Ron "What A Rush!" Rader
----- Begin Included Message -----
> (forwards deleted)
>
> The Arizona (U.S.) Highway Patrol came upon a pile of smoldering
> metal imbedded into the side of a cliff rising above the road,
> at the apex of a curve.
>
> The wreckage resembled the site of an airplane crash, but it was a
> car. The type of car was unidentifiable at the scene.
>
> The boys in the lab finally figured out what it was, and what had
> happened.
>
> It seems that a guy had somehow got hold of a JATO unit, (Jet
> Assisted Take Off, actually a solid-fuel rocket) that is used to give
> heavy military transport planes an extra `push' for taking off from
> short airfields. He had driven his Chevy Impala out into the desert,
> and found a long, straight stretch of road. Then he attached the JATO
> unit to his car, jumped in, got up some speed, and fired off the JATO!!
>
> Best as they could determine, he was doing somewhere between 250 and
> 300 mph (350-420kph) when he came to that curve....

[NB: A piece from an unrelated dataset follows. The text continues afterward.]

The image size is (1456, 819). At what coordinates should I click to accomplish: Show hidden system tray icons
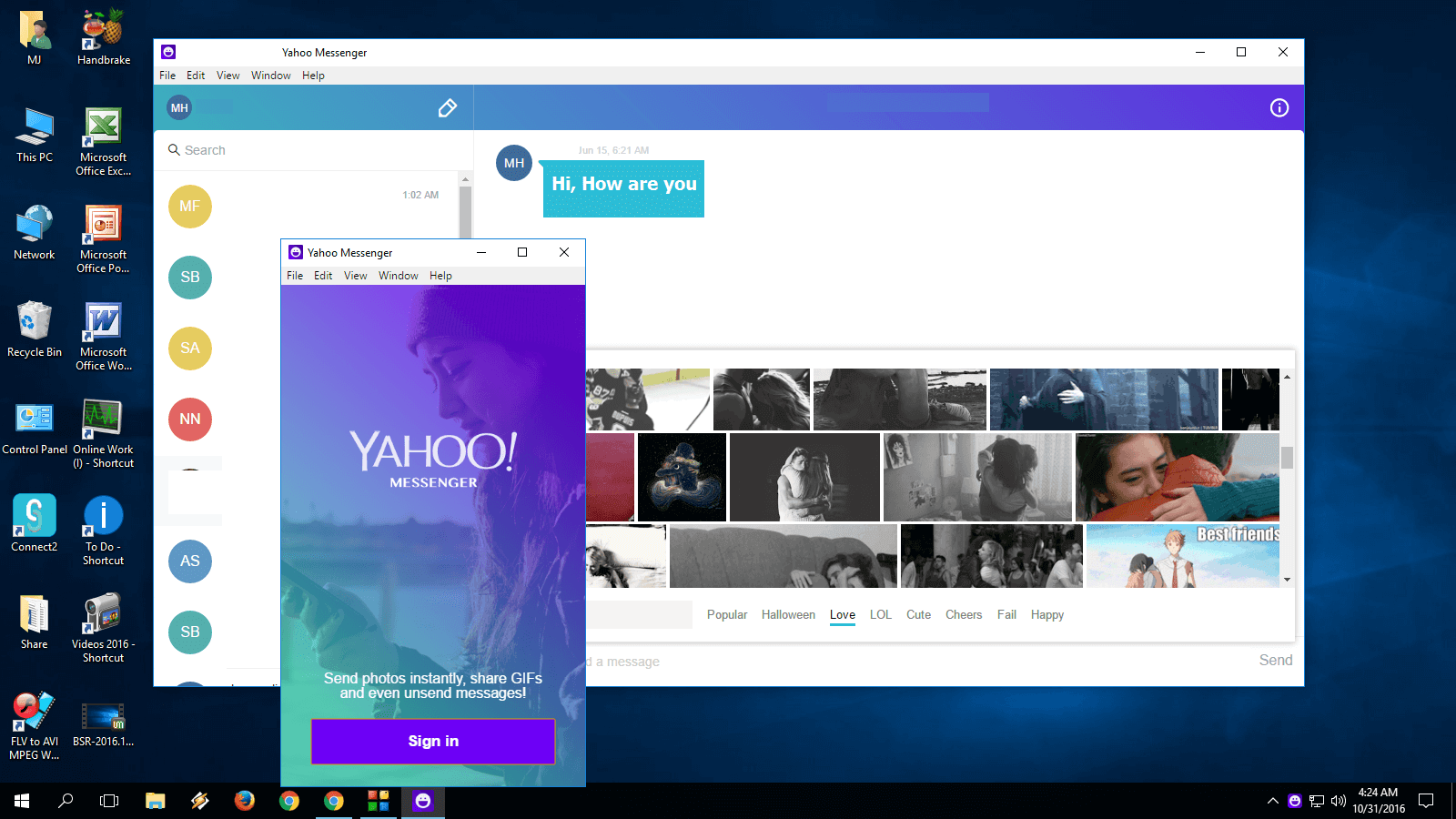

> The brakes were completely burned away, apparently from trying to
> slow the car.
>
> MORAL:
>
> Solid-fuel rockets don't have an 'off'... once started, they burn at
> full thrust 'till the fuel is all gone.
----- End Included Message -----
[Guys!! First off, I'm trying my darndest to find a new home for
the hotrod list so it won't die unless EVERYONE sits on his thumbs
and does nothing!
I've seen a slightly different version of this. I wonder if it isn't
an urban legend based on what Andy Granitelli wrote about in his
autobiography. Seems he and his brothers bought a load of surplus
JATO bottles right after WWII. They fired one off in the parking lot
of their hotrod shop and unbeknownst to them, it was a dud. Based on
that experiment, they arrayed 12 of these besties up to the back of
one of their rods and wired them to all fire at once. Andy was driving
the car down a 2 lane highway with his brothers in another rod following
right behind so as to get a good view. He pushed the buttons and
then described the following events in language that had me rolling on
the floor. He describes flames reaching the telephone wires, a farmer
coming the other direction taking off across a corn field to get away
and how it crystallized the windshield and burned the paint off the other
rod. He managed to get the thing stopped without wrecking. He then
went on to describe how they rigged the car with a selector to fire
one bottle at a time. They then hit the carnival and barnstorming
circuit with the car running on fairgrounds short tracks. He vividly
describes how he fired a rocket exiting each turn which would shake
20 years worth of pigeon turds out of the overhead onto the spectators.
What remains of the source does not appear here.